Cooke left Bragg's staff in August 1862 and took on various assignments in Western Virginia and in Florida. In October 1864 he was assigned to serve as assistant adjutant and inspector general, with the rank of major, of the Army of Northern Virginia. This made him a member of General Lee's personal staff, on which he served until Appomattox. Cooke assisted Lee during the Siege of Petersburg and attempted to continue this service during the final retreat from Richmond, but was wounded on April 6, 1865, at the Battle of Sailor's Creek. Lee surrendered his army on April 9, 1865, returning Cooke to civilian life.

===Episcopal Church===
After surviving a severe illness early in his Confederate service, Cooke was baptized into the Christian faith in July 1861. His diary shows that when he tried to help his fellow soldiers, as in the Bragg affair of May 30, 1862, he did so within a self-consciously Christian context. After his army service ended in April 1865, Cooke returned to Petersburg and began to study to become a teacher and Episcopal priest.

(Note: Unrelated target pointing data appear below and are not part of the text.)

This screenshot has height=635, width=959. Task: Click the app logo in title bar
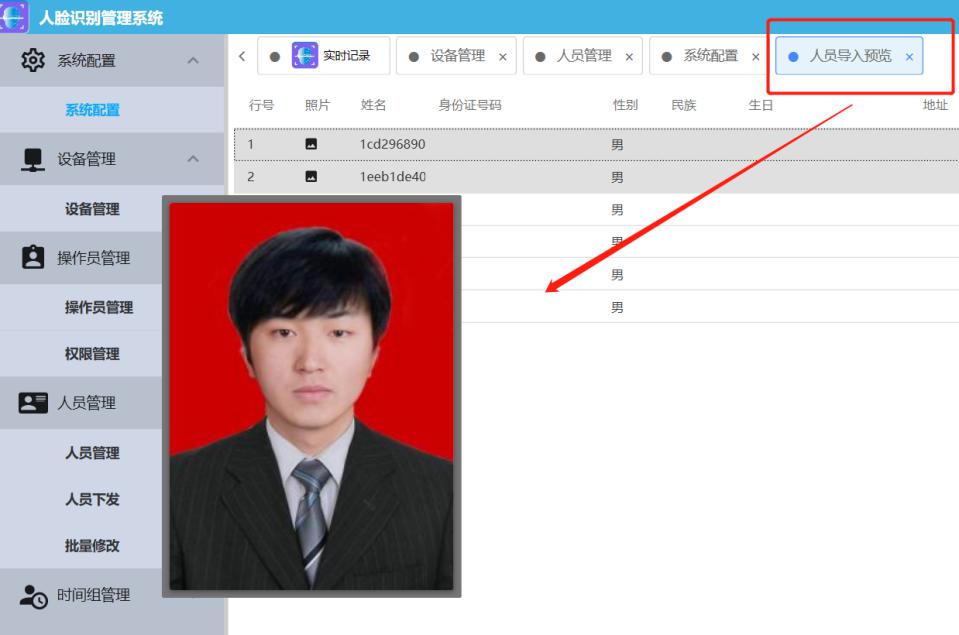point(14,17)
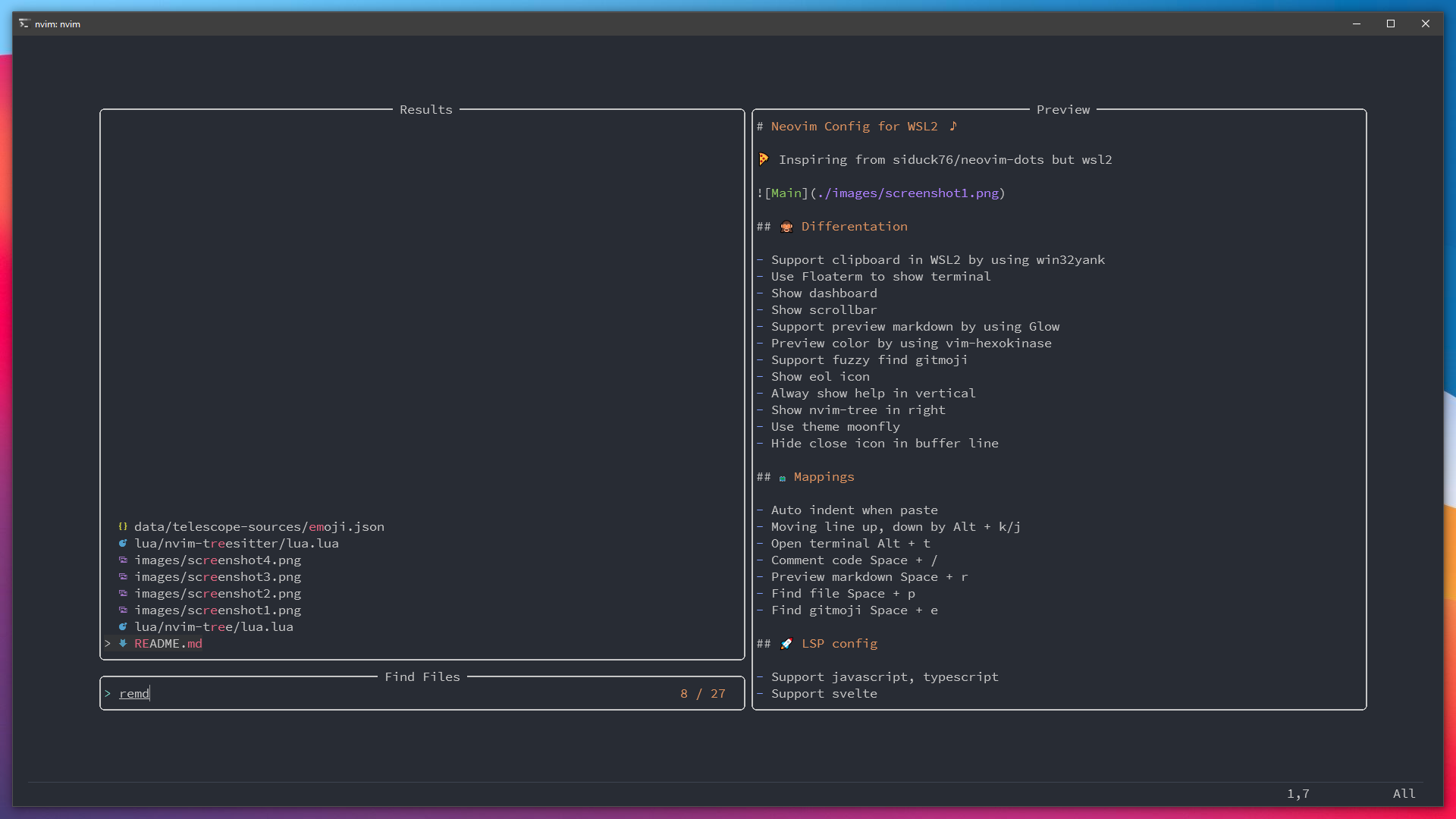Click the prompt chevron in Find Files
The width and height of the screenshot is (1456, 819).
coord(108,693)
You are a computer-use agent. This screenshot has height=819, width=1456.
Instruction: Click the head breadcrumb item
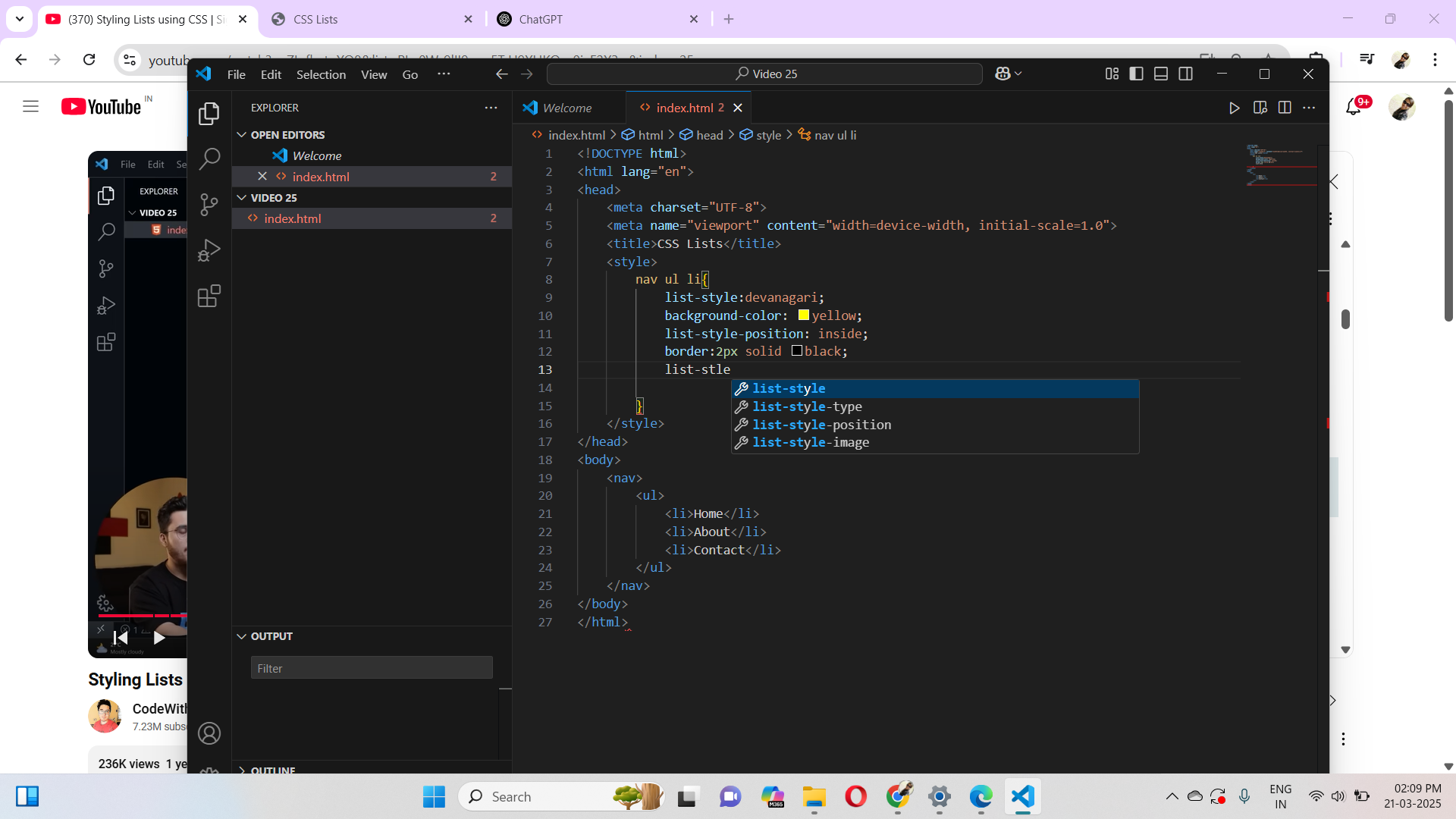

He chose African-American education, in which he took executive roles from the start. He headed a segregated Sunday school, affiliated with St. Paul Episcopal Church in Petersburg, in 1867-1868. Cooke was then appointed principal of Petersburg's Elementary School #1, also for black children, and served in this role in 1868-1871. Elementary School #1 is said to have been the first public school for African-Americans in Virginia.

Cooke also pursued religious life after the close of the war. He was ordained as a deacon of the Episcopal Church in 1871, and withdrew from public-school education at this time. He organized a series of private schools for African-Americans, all of them in Petersburg and affiliated with the Episcopal church, in 1871-1885. He was named a rector in 1873, and ordained as a priest in 1874. Cooke then served in a series of pulpits and educational leadership positions in Maryland, Kentucky, and Virginia from 1885 through 1917, being named a convocational dean in 1898. He concluded his service as rector of All Saints Episcopal Church in his birth city, Portsmouth, Virginia, in 1915-17. He died on February 4, 1937, at his home in Mathews County, Virginia.

===Legacy===
As a priest and rector, Cooke married twice. His first marriage, to Martha Southall Cooke (1870-1894), was childless. Cooke married Sarah Katharine Grosh in 1898; this second marriage produced three children, including Cooke's second son John Warren Cooke. In his retirement, Cooke was granted various honors consistent with his status as an ordained minister and survivor of the senior Southern officer corps. He was named chaplain general of the Confederate Memorial Association and assistant chaplain general of the United Confederate Veterans. He made himself available for interviews, by historians such as Douglas Southall Freeman, as a living link to General Robert E. Lee and Lee's military staff and inner circle.

Cooke kept a diary throughout the Civil War, and also compiled various personal papers. These resources have been deposited in the Virginia Historical Society in Richmond.